The rate of the larger pipe is $\dfrac{1}{\text{L}}$ of the pool per hour.

The rate of the smaller pipe is $\dfrac{1}{\text{S}}$ of the pool per hour.

It is given that when the larger pipe is used for 4 hours and the smaller pipe is used for 9 hours, half of the pool is filled.
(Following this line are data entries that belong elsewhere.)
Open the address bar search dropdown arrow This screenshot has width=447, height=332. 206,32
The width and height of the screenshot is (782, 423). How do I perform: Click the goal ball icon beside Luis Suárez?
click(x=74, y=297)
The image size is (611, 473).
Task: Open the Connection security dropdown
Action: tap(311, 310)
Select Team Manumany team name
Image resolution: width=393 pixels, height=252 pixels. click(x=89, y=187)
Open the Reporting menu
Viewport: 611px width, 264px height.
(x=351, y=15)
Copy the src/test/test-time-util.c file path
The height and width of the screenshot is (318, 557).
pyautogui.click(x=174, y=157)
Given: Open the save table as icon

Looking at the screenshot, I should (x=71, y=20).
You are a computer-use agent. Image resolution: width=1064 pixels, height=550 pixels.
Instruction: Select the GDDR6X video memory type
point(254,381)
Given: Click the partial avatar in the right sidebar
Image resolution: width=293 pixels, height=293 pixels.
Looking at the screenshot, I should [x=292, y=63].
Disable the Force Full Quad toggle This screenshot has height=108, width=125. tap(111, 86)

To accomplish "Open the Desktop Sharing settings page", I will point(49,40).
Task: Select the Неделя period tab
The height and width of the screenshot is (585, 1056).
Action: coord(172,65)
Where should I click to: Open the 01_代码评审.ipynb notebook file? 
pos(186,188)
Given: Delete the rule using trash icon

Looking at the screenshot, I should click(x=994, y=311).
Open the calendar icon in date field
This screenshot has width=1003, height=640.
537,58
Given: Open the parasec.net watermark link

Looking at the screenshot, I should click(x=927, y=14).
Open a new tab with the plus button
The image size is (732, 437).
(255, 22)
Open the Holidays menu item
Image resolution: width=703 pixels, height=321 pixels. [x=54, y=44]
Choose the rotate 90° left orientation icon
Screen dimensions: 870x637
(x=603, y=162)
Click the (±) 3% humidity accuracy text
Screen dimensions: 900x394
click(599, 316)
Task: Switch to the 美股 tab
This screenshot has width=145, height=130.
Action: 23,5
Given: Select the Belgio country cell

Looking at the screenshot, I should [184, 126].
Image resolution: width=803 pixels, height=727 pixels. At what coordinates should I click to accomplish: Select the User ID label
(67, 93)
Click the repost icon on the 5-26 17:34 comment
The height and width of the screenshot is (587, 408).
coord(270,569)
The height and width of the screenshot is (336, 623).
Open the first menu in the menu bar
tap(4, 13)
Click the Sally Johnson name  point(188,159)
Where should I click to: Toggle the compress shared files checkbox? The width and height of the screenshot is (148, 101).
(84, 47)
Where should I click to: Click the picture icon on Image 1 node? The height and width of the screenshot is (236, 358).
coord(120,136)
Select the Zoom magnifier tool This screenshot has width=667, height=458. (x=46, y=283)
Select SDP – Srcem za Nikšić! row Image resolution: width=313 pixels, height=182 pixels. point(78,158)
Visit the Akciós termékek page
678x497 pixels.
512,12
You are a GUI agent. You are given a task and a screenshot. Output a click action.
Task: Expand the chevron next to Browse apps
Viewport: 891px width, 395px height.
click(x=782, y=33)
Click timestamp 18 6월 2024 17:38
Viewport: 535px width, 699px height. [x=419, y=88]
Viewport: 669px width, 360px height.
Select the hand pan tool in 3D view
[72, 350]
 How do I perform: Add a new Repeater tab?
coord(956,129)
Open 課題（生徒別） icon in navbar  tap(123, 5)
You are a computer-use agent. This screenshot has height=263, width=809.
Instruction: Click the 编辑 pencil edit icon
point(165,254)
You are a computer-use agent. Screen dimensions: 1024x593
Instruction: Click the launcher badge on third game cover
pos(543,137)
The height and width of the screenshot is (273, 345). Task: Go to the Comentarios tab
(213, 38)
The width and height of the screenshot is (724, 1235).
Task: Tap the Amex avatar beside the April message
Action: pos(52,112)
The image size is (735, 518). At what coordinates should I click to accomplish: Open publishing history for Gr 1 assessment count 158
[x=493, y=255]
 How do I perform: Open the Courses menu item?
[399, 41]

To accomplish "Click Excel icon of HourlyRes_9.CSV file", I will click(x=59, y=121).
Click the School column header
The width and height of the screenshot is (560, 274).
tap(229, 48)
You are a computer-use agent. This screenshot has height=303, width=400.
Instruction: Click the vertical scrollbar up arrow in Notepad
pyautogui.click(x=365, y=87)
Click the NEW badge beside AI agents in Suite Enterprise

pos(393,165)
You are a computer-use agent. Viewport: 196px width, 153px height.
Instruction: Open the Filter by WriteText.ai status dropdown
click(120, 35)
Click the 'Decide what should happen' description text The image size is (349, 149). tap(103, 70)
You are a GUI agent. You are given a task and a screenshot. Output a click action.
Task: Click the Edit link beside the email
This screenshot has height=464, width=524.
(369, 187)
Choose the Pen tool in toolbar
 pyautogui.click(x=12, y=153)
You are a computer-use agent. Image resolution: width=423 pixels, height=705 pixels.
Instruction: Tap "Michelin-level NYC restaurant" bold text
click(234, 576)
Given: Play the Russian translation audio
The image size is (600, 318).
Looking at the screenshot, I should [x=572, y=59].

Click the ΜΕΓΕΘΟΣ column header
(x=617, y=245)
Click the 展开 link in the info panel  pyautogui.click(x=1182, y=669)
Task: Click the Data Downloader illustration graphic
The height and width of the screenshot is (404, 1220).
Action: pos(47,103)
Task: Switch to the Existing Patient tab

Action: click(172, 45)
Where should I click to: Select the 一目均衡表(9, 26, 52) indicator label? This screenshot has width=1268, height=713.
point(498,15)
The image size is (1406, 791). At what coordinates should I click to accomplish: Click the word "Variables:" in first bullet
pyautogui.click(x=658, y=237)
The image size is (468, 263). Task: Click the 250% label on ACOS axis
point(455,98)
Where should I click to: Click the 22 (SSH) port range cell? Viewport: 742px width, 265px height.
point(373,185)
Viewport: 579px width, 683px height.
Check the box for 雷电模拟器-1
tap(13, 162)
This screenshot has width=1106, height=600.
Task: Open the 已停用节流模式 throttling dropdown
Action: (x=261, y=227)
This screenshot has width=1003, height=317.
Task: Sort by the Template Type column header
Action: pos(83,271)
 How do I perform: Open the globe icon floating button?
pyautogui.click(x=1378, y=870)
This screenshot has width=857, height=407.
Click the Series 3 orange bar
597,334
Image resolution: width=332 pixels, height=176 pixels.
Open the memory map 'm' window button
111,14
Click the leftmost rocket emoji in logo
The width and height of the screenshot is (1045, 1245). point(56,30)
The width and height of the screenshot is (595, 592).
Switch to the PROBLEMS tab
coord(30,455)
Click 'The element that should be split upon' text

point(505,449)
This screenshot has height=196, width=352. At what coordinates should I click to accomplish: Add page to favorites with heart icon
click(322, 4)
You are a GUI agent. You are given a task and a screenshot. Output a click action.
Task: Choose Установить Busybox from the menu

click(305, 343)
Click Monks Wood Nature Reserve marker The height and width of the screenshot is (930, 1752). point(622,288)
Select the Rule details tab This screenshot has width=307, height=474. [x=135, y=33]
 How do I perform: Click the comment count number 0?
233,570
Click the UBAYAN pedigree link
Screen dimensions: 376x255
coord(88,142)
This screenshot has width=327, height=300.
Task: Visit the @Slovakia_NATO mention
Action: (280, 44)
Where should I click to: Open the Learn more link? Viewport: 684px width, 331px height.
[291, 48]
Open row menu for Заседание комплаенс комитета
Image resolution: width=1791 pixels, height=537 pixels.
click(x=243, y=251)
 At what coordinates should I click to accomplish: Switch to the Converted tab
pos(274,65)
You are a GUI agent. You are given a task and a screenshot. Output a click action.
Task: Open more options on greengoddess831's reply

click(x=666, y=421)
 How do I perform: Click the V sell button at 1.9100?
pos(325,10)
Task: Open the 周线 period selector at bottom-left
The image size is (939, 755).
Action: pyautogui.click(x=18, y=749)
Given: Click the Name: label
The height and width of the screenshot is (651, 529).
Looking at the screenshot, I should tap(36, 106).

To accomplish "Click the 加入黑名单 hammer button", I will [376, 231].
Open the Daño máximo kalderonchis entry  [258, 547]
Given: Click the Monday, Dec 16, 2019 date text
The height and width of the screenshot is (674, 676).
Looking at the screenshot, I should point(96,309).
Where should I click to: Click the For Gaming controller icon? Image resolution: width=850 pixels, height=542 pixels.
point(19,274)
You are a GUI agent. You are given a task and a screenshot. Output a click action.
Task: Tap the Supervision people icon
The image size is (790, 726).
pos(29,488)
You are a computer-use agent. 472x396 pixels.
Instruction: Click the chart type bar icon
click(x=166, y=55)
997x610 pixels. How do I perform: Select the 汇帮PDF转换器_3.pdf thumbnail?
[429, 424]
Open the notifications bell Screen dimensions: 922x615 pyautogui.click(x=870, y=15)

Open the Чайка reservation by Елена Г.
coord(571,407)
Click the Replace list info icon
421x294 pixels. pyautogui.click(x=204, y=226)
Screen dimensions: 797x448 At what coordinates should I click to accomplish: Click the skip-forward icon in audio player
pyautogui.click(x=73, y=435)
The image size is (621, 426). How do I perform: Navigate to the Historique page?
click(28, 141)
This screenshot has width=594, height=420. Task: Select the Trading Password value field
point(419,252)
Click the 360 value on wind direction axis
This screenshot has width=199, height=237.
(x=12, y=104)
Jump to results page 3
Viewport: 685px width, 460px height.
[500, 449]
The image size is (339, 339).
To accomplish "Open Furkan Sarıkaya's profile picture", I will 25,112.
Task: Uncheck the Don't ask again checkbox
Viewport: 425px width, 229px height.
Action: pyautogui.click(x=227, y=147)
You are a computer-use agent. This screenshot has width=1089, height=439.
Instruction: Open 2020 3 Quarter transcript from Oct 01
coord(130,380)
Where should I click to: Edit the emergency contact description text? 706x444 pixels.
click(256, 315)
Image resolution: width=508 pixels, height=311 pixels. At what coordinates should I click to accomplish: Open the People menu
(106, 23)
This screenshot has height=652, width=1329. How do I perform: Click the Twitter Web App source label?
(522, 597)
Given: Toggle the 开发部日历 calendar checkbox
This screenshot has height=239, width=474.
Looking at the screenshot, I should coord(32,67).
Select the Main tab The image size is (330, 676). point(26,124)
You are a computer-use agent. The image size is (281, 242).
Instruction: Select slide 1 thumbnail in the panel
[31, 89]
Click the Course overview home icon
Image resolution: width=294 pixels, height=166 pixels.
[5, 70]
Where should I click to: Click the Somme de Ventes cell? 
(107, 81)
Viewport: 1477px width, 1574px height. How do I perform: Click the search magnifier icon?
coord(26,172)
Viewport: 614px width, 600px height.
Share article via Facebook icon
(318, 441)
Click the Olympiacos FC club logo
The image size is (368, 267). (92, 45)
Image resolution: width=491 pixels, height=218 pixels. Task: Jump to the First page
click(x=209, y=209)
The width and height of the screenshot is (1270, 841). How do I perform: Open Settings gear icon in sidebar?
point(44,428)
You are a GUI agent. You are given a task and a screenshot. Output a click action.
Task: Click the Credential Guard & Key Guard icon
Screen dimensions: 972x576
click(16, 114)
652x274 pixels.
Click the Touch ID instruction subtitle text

So, the total work done in this scenario can be expressed as:

⇒ $4 \times \dfrac{1}{\text{L}} + 9 \times \dfrac{1}{\text{S}} = \dfrac{1}{2}$

Substituting the value of L = S - 10, we get

$\Rightarrow 4 \times \dfrac{1}{S - 10} + 9 \times \dfrac{1}{\text{S}} = \dfrac{1}{2}\\[1em] \Rightarrow \dfrac{4}{S - 10} + \dfrac{9}{\text{S}} = \dfrac{1}{2}\\[1em] \Rightarrow \dfrac{4S}{S(S - 10)} + \dfrac{9(S - 10)}{S(S - 10)} = \dfrac{1}{2}\\[1em] \Rightarrow \dfrac{4S}{S(S - 10)} + \dfrac{9S - 90}{S(S - 10)} = \dfrac{1}{2}\\[1em] \Rightarrow \dfrac{4S + 9S - 90}{S(S - 10)} = \dfrac{1}{2}\\[1em] \Rightarrow \dfrac{13S - 90}{S^2 - 10S} = \dfrac{1}{2}\\[1em] \Rightarrow 2(13S - 90) = S^2 - 10S\\[1em] \Rightarrow 26S - 180 = S^2 - 10S\\[1em] \Rightarrow S^2 - 10S - 26S + 180 = 0\\[1em] \Rightarrow S^2 - 36S + 180 = 0\\[1em] \Rightarrow S^2 - 30S - 6S + 180 = 0\\[1em] \Rightarrow S(S - 30) - 6(S - 30) = 0\\[1em] \Rightarrow (S - 30)(S - 6) = 0\\[1em] \Rightarrow (S - 30) = 0 \text{ or } (S - 6) = 0\\[1em] \Rightarrow S = 30 \text{ or } S = 6\\[1em]$

Substituting the value of S in equation, L = S - 10

⇒ L = 30 - 10 = 20 or 6 - 10 = -4

As time cannot be negative.

Hence, pipe of the larger diameter alone will take 20 hours to fill the pool.